28 février 2026

Motifs qui tiennent — et motifs qui s'effondrent

Équipe en réunion autour d'une longue table

Une lettre allemande peut rester silencieuse sur le motif. Cela ne signifie pas que l'employeur n'aura rien à dire plus tard. Lorsque le KSchG s'applique, il devra rattacher la rupture à la personne, au comportement, ou à l'entreprise. Les trois tiroirs ne se valent pas, et aucun n'équivaut à la « cause réelle et sérieuse » française.

La personne

Maladie longue, inaptitude, perte d'un permis indispensable : le juge regarde le pronostic, les aménagements tentés, la taille de l'établissement. Un e-mail RH qui se contente de « ça ne va pas » ne tient pas. Nous voyons pourtant cette formule dans des traductions destinées aux sièges parisiens.

Le comportement

Avertissements, faits datés, proportionnalité. L'Allemagne aime les Abmahnungen. Leur absence n'est pas toujours fatale, mais elle affaiblit.
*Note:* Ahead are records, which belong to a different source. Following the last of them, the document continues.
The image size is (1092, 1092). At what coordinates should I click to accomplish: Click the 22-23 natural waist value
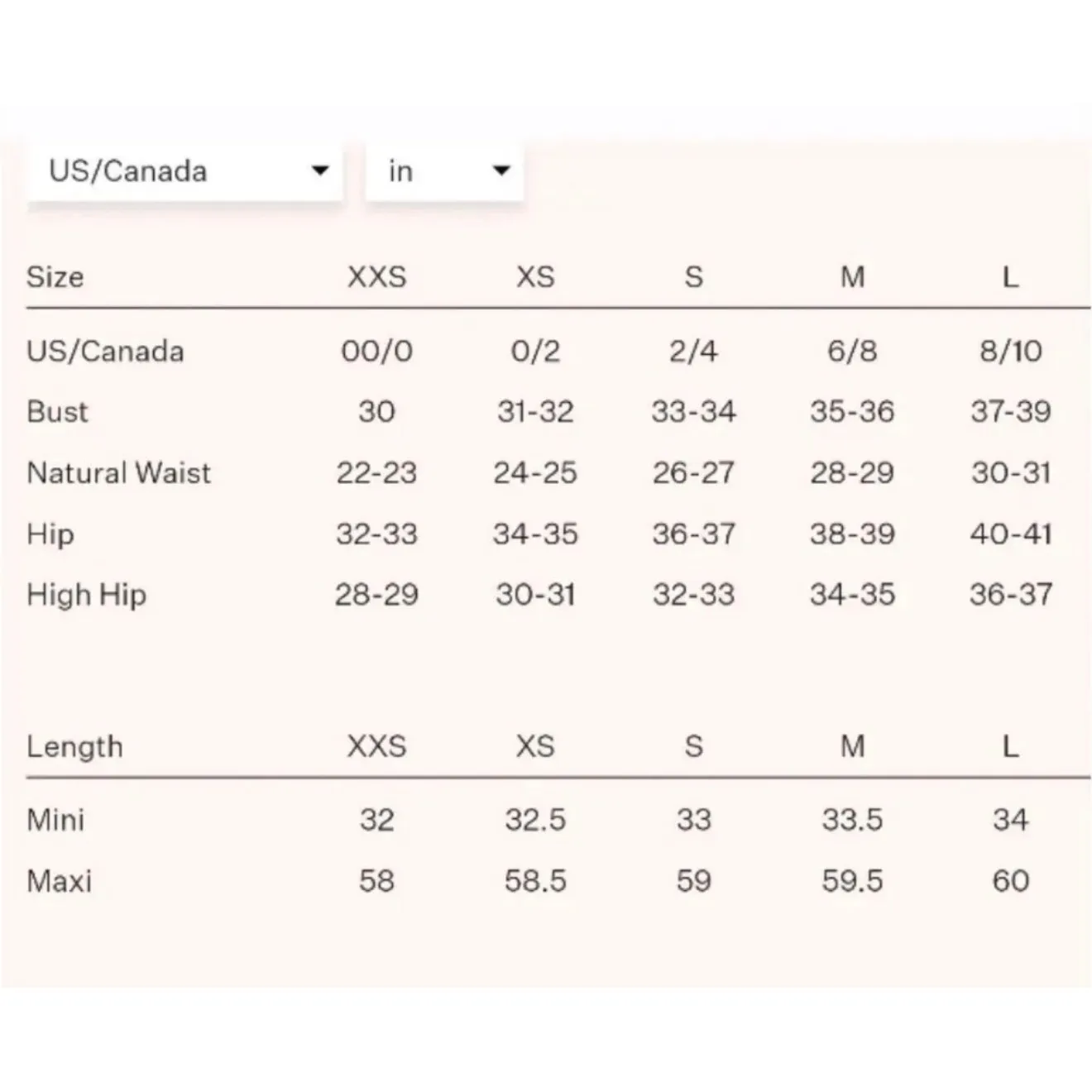pos(376,472)
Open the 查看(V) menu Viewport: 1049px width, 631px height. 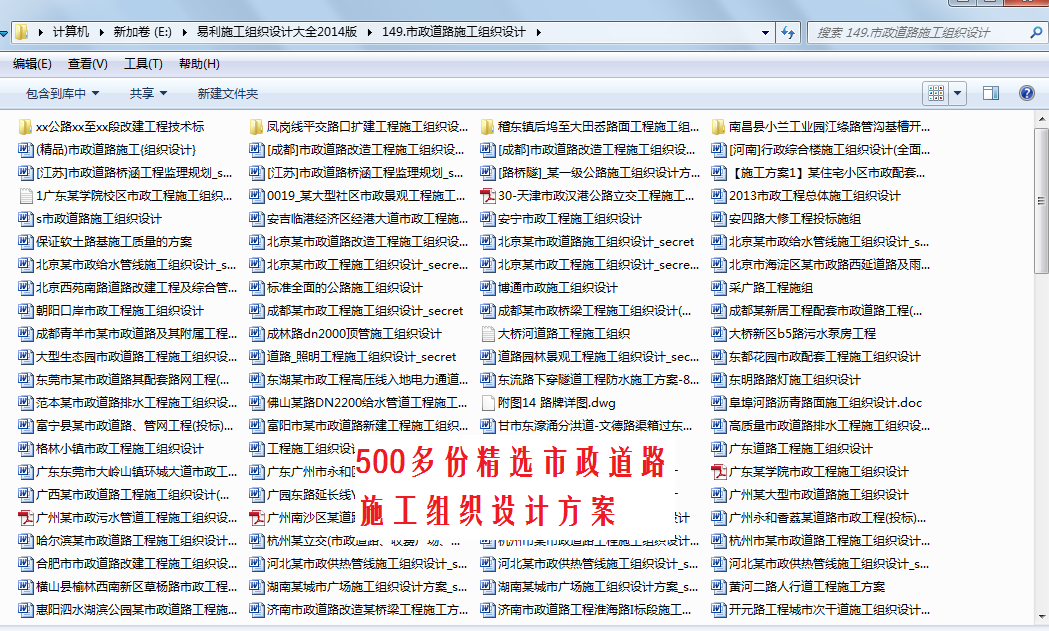pos(87,64)
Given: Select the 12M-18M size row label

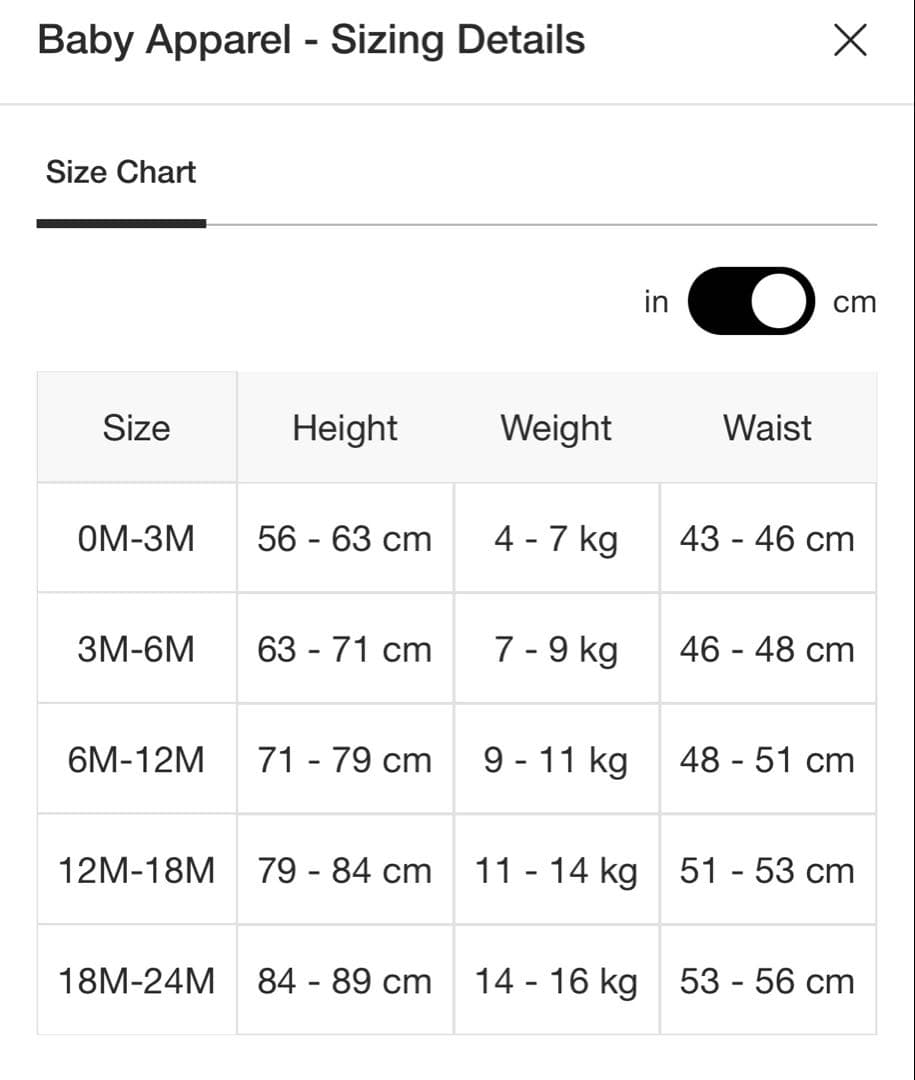Looking at the screenshot, I should click(x=136, y=870).
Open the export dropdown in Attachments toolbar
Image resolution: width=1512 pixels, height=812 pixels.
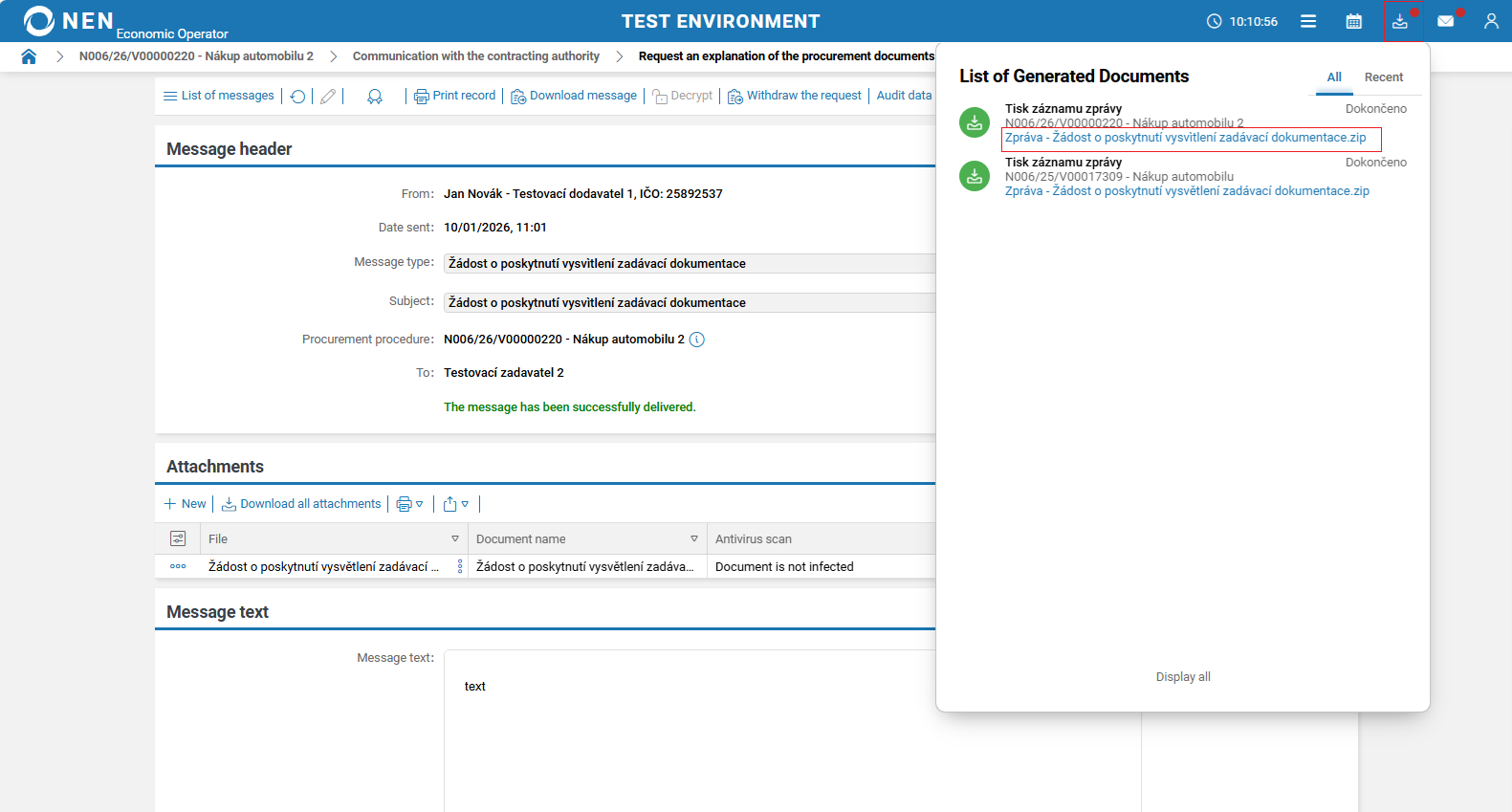coord(456,504)
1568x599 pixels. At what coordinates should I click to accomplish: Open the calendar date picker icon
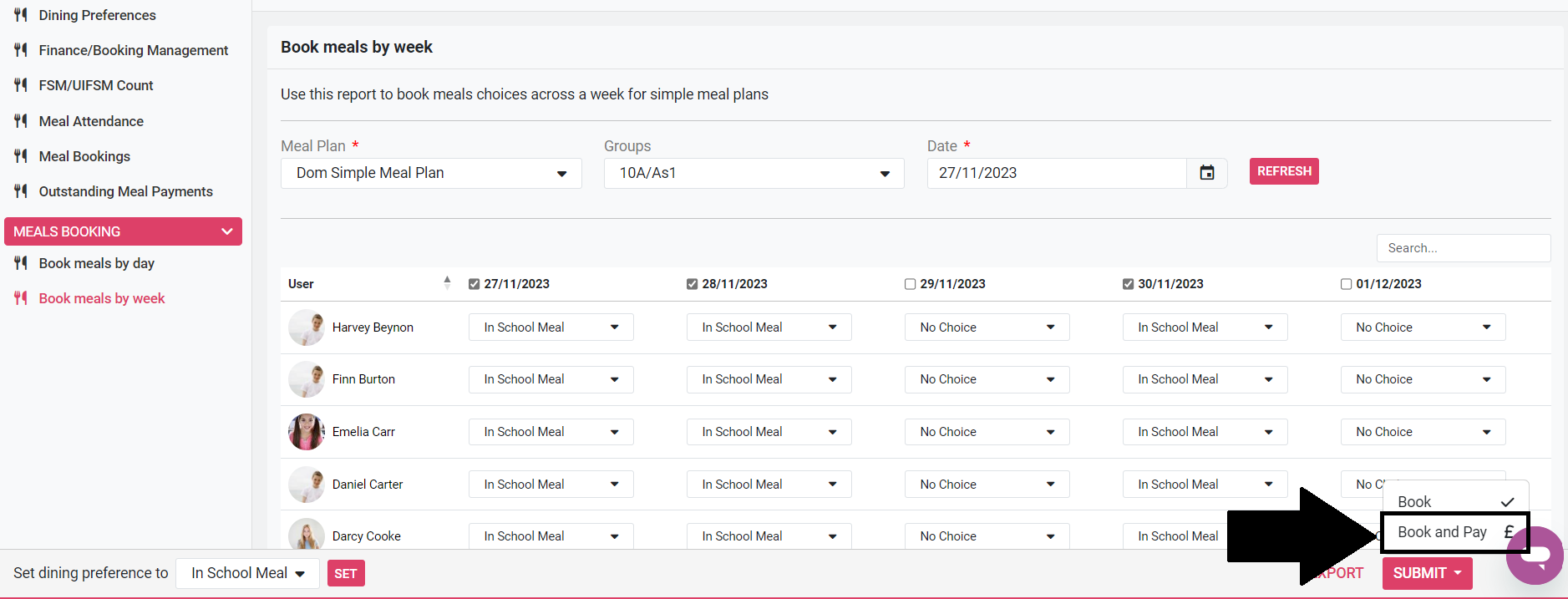pos(1206,173)
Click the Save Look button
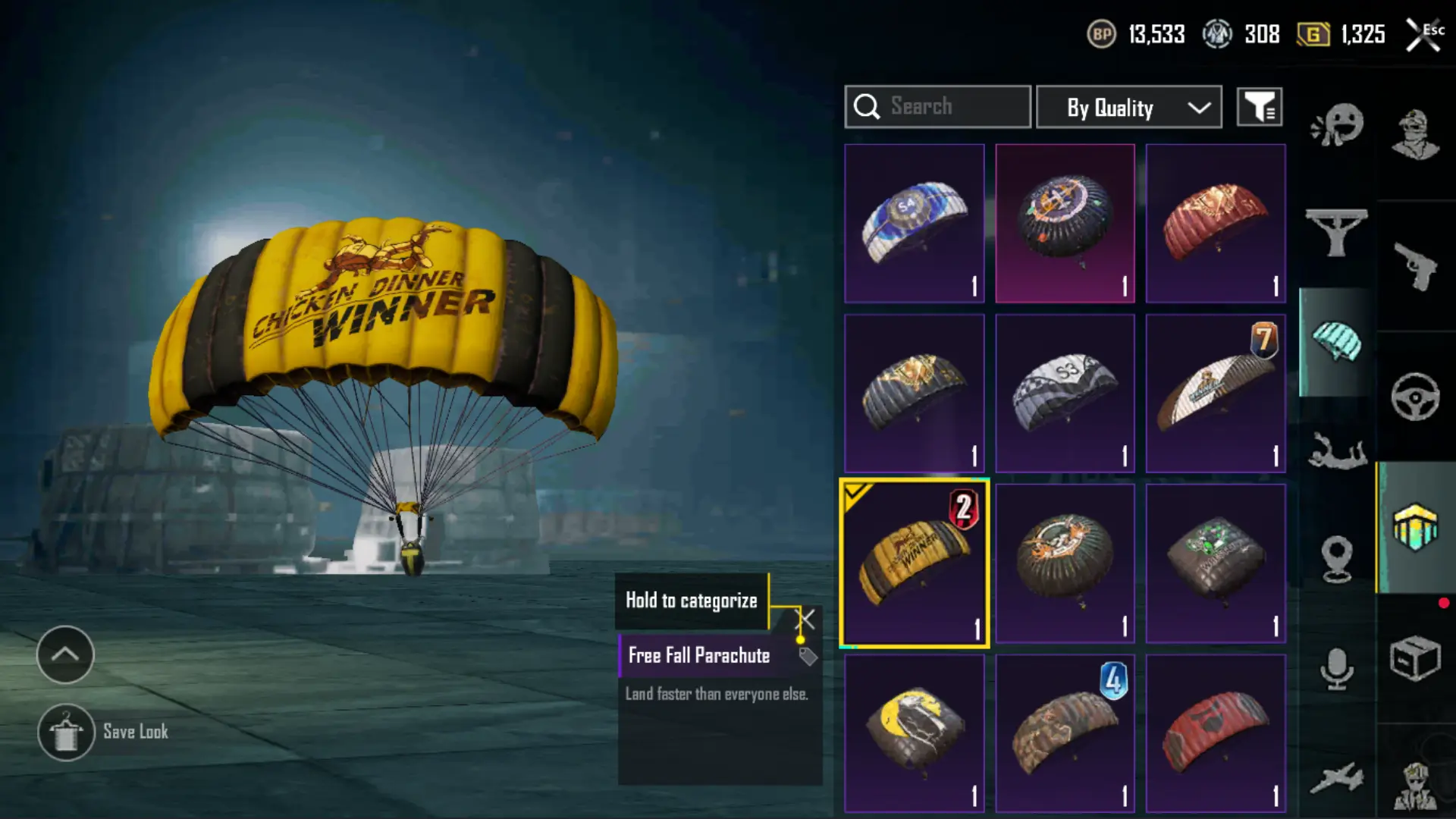The image size is (1456, 819). [x=103, y=733]
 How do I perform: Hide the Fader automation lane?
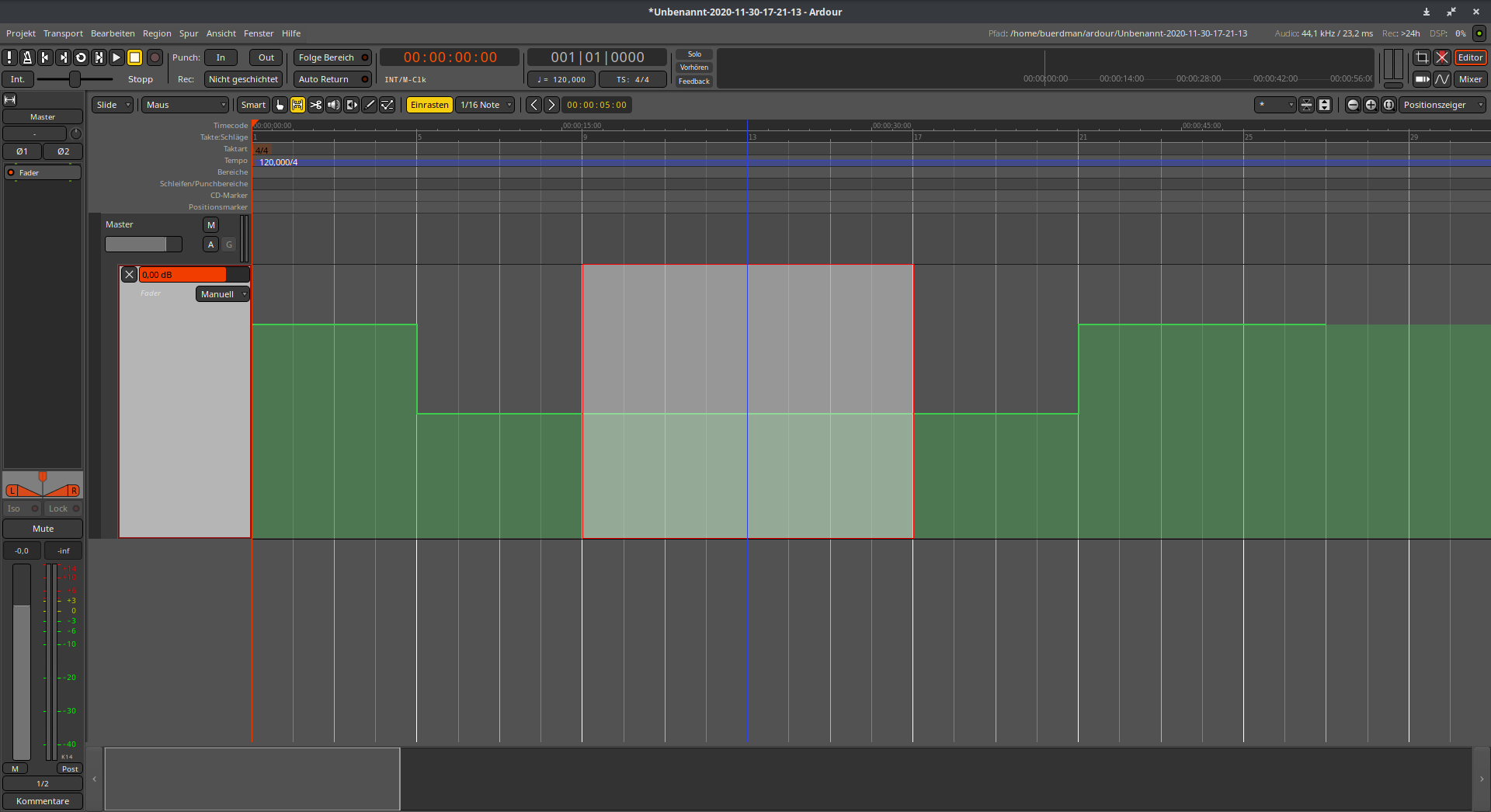pos(130,275)
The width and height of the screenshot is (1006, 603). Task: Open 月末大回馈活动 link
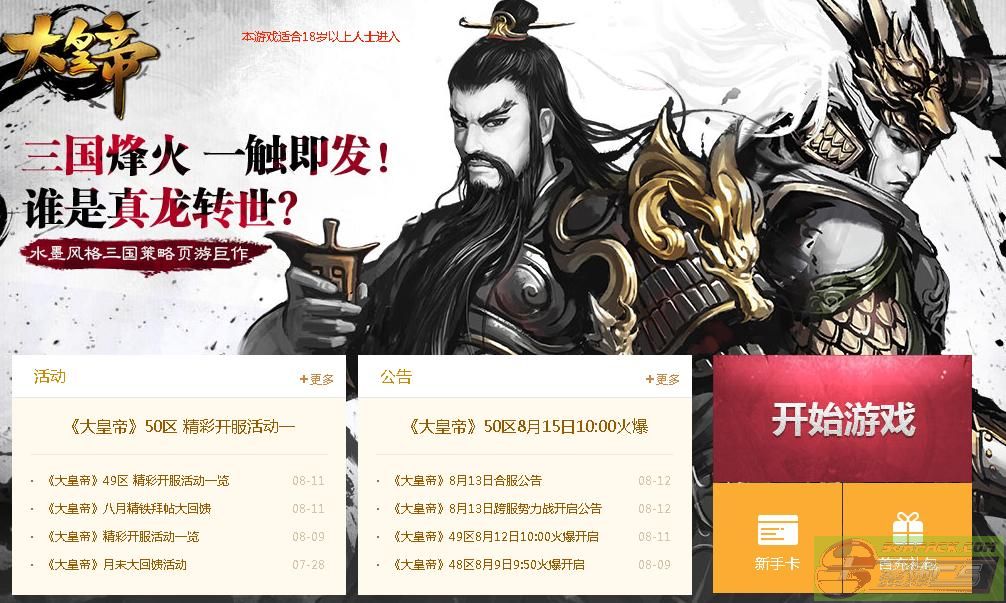point(116,565)
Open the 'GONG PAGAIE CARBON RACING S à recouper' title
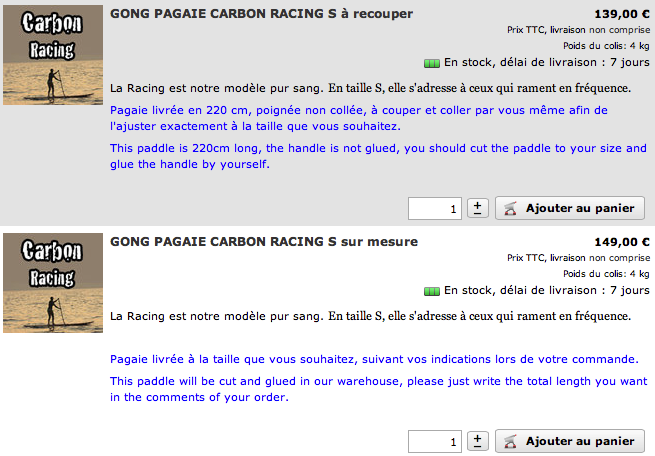The width and height of the screenshot is (655, 456). tap(261, 14)
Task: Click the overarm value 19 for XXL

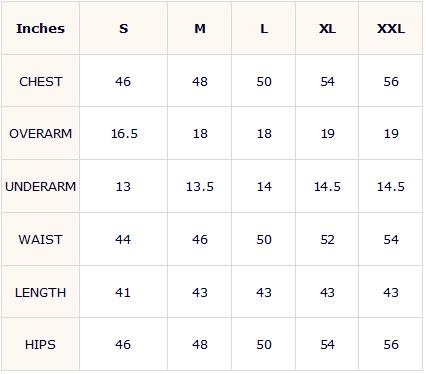Action: click(x=391, y=134)
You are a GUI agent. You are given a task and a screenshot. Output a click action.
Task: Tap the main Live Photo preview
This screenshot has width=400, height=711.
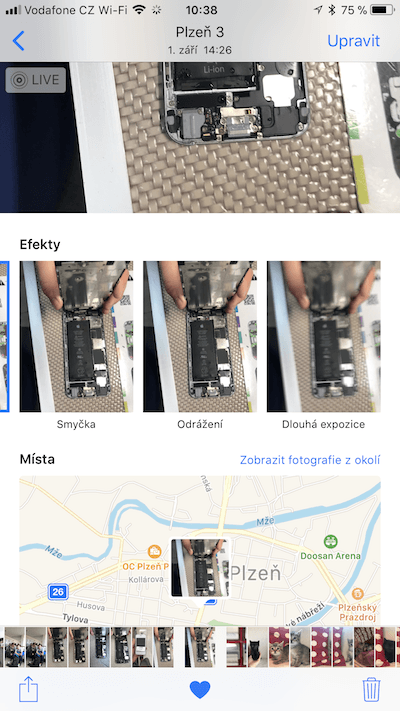200,137
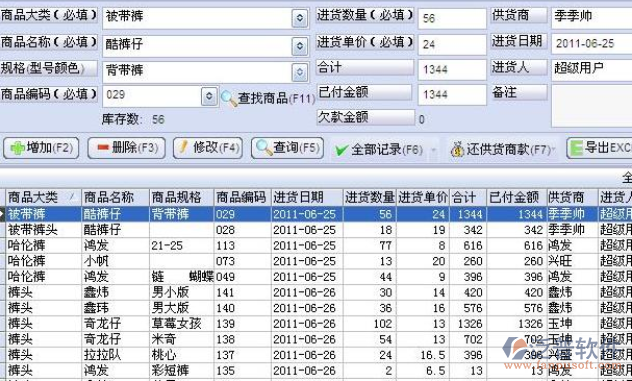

Confondre cela avec une procédure disciplinaire à la française (entretien, délai, notification) conduit à des dossiers mal préparés des deux côtés.

L'entreprise

La Betriebsbedingte Kündigung exige un besoin qui disparaît, une Sozialauswahl entre comparables, parfois une offre de reclassement. Le programme dédié au motif économique déroule cette mécanique ; le présent carnet n'en donne que le seuil d'attention : un « plan de réduction des coûts » powerpoint n'est pas un dossier.

La rupture extraordinaire, elle, vit dans un autre temps : faits graves, réaction rapide (souvent deux semaines). L'appeler « faute grave » dans un slack d'équipe française brouille le calendrier.